Pixel coordinate grounding data:
--
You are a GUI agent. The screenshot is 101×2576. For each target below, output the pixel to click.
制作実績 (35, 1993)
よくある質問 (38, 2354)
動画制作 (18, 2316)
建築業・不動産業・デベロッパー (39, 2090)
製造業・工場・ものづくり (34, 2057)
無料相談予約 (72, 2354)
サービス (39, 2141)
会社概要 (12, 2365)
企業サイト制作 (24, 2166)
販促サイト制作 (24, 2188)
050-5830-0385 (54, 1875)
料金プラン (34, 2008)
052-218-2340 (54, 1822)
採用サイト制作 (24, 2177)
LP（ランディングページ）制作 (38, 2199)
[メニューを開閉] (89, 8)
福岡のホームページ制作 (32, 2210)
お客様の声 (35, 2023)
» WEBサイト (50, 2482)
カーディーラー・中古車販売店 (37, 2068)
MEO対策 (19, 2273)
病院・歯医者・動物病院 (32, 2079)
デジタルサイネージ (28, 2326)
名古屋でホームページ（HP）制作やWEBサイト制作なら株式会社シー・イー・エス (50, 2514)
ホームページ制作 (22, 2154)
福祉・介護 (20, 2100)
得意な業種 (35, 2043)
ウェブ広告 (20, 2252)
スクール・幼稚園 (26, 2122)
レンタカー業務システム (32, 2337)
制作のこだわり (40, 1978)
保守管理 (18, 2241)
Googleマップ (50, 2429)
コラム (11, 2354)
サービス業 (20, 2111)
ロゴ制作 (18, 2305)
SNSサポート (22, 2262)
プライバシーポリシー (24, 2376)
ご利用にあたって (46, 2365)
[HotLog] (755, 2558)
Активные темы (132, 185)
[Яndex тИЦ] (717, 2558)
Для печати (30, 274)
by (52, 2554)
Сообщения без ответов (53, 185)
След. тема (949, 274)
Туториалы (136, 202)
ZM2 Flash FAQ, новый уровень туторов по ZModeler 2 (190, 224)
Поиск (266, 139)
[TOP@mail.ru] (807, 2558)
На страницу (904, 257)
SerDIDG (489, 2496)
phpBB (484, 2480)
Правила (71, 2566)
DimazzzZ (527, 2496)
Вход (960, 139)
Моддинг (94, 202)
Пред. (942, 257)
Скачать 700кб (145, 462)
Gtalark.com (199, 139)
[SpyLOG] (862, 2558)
--
Task to complete: Repeat the data word for word, leaving out no line.

Solution to this task:
You are a GUI agent. The screenshot is 101×2576. For each target below, output the pixel to click.
制作実績 (35, 1993)
よくある質問 (38, 2354)
動画制作 (18, 2316)
建築業・不動産業・デベロッパー (39, 2090)
製造業・工場・ものづくり (34, 2057)
無料相談予約 (72, 2354)
サービス (39, 2141)
会社概要 (12, 2365)
企業サイト制作 (24, 2166)
販促サイト制作 (24, 2188)
050-5830-0385 (54, 1875)
料金プラン (34, 2008)
052-218-2340 (54, 1822)
採用サイト制作 (24, 2177)
LP（ランディングページ）制作 (38, 2199)
[メニューを開閉] (89, 8)
福岡のホームページ制作 (32, 2210)
お客様の声 (35, 2023)
» WEBサイト (50, 2482)
カーディーラー・中古車販売店 (37, 2068)
MEO対策 (19, 2273)
病院・歯医者・動物病院 (32, 2079)
デジタルサイネージ (28, 2326)
名古屋でホームページ（HP）制作やWEBサイト制作なら株式会社シー・イー・エス (50, 2514)
ホームページ制作 (22, 2154)
福祉・介護 (20, 2100)
得意な業種 (35, 2043)
ウェブ広告 (20, 2252)
スクール・幼稚園 (26, 2122)
レンタカー業務システム (32, 2337)
制作のこだわり (40, 1978)
保守管理 (18, 2241)
Googleマップ (50, 2429)
コラム (11, 2354)
サービス業 (20, 2111)
ロゴ制作 (18, 2305)
SNSサポート (22, 2262)
プライバシーポリシー (24, 2376)
ご利用にあたって (46, 2365)
[HotLog] (755, 2558)
Активные темы (132, 185)
[Яndex тИЦ] (717, 2558)
Для печати (30, 274)
by (52, 2554)
Сообщения без ответов (53, 185)
След. тема (949, 274)
Туториалы (136, 202)
ZM2 Flash FAQ, новый уровень туторов по ZModeler 2 (190, 224)
Поиск (266, 139)
[TOP@mail.ru] (807, 2558)
На страницу (904, 257)
SerDIDG (489, 2496)
phpBB (484, 2480)
Правила (71, 2566)
DimazzzZ (527, 2496)
Вход (960, 139)
Моддинг (94, 202)
Пред. (942, 257)
Скачать 700кб (145, 462)
Gtalark.com (199, 139)
[SpyLOG] (862, 2558)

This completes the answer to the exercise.